Robert G. Gish, MD: In your case presentation you described the aspartate aminotransferase (AST) and ALT as being normal. New criteria define an AST/ALT of 20 as being “healthy” for a woman. I like the word “healthy” better than “normal.” How would you have described those test results to the patient?
Dr. Sherman: I would have told her that although her AST and ALT levels were within the laboratory reference range, ideally for a young woman the ALT should be closer to 20 U/L. Her actual levels were at least twice the upper range of ideal, and therefore, I believe a biopsy to determine the extent of injury in the liver would be important.
Tram T. Tran, MD: Are there any new serum markers for liver cancer that have promise?
Dr.
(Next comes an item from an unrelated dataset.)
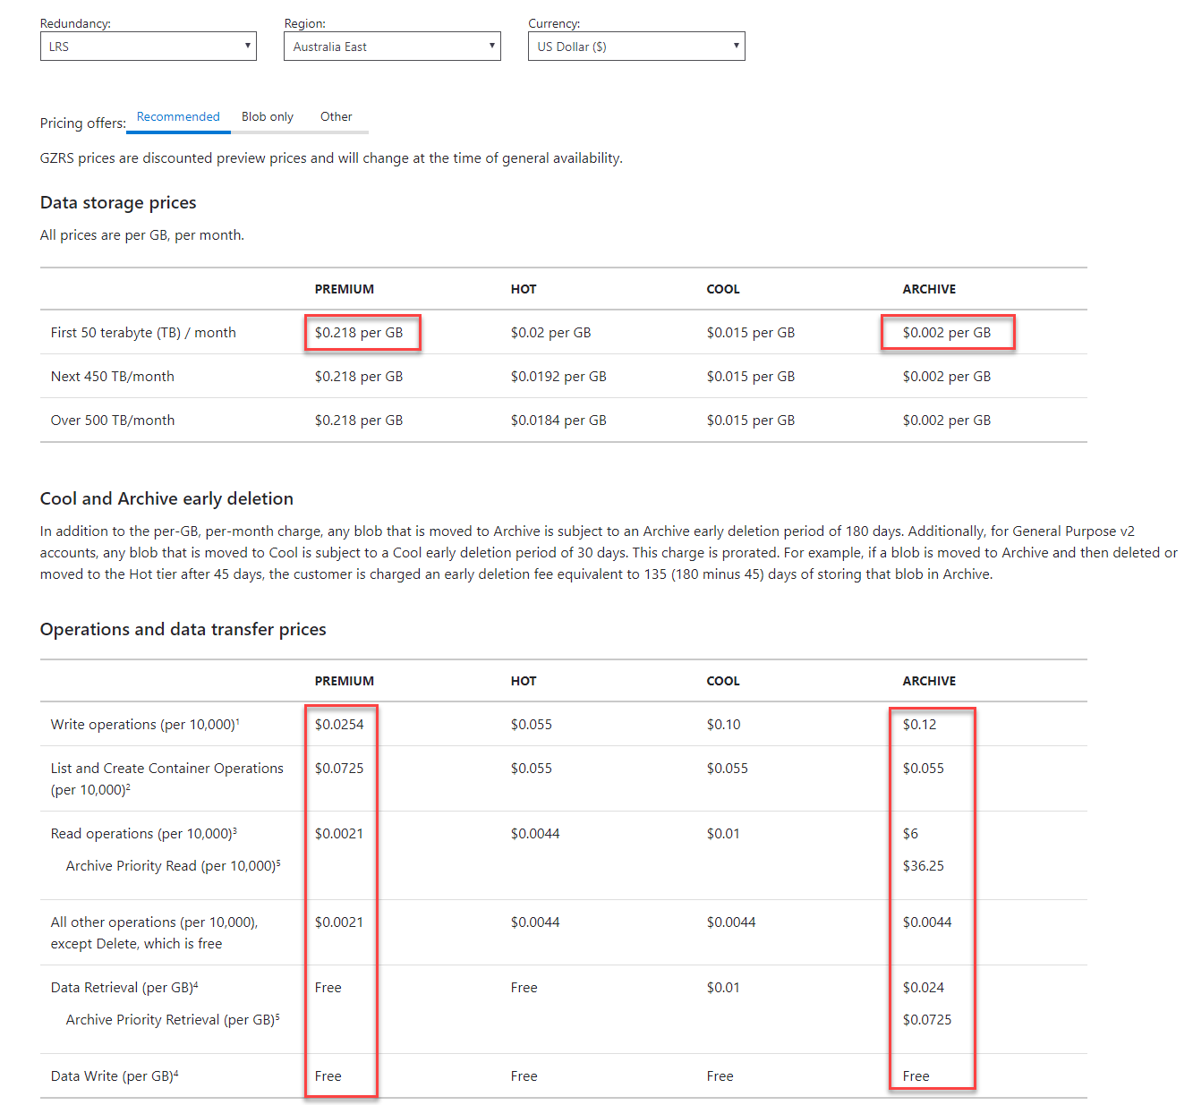Select the Recommended pricing offers tab
The image size is (1193, 1105).
click(178, 117)
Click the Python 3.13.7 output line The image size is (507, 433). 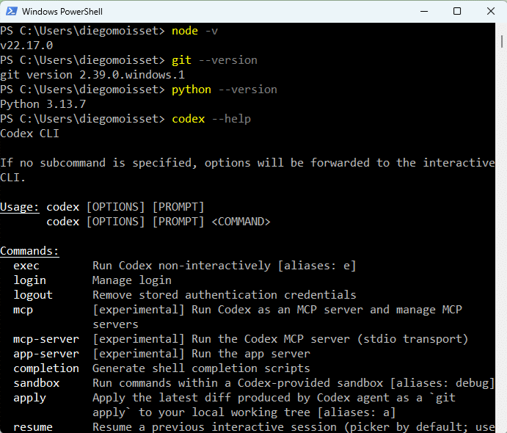(x=43, y=104)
Sherman: The problem with serum markers, or biomarkers in general, is the confusion over their intended use, such as for screening, risk stratification, or diagnosis.
I assume that your question refers to their potential use in screening, and so far none of the existing biomarkers is adequate to find small tumors. For screening purposes, you ideally want to find tumors that are 2 cm or smaller, and none of the biomarkers is efficient with those small tumors. A biomarker is not needed to identify tumors that are 5 or 6 cm.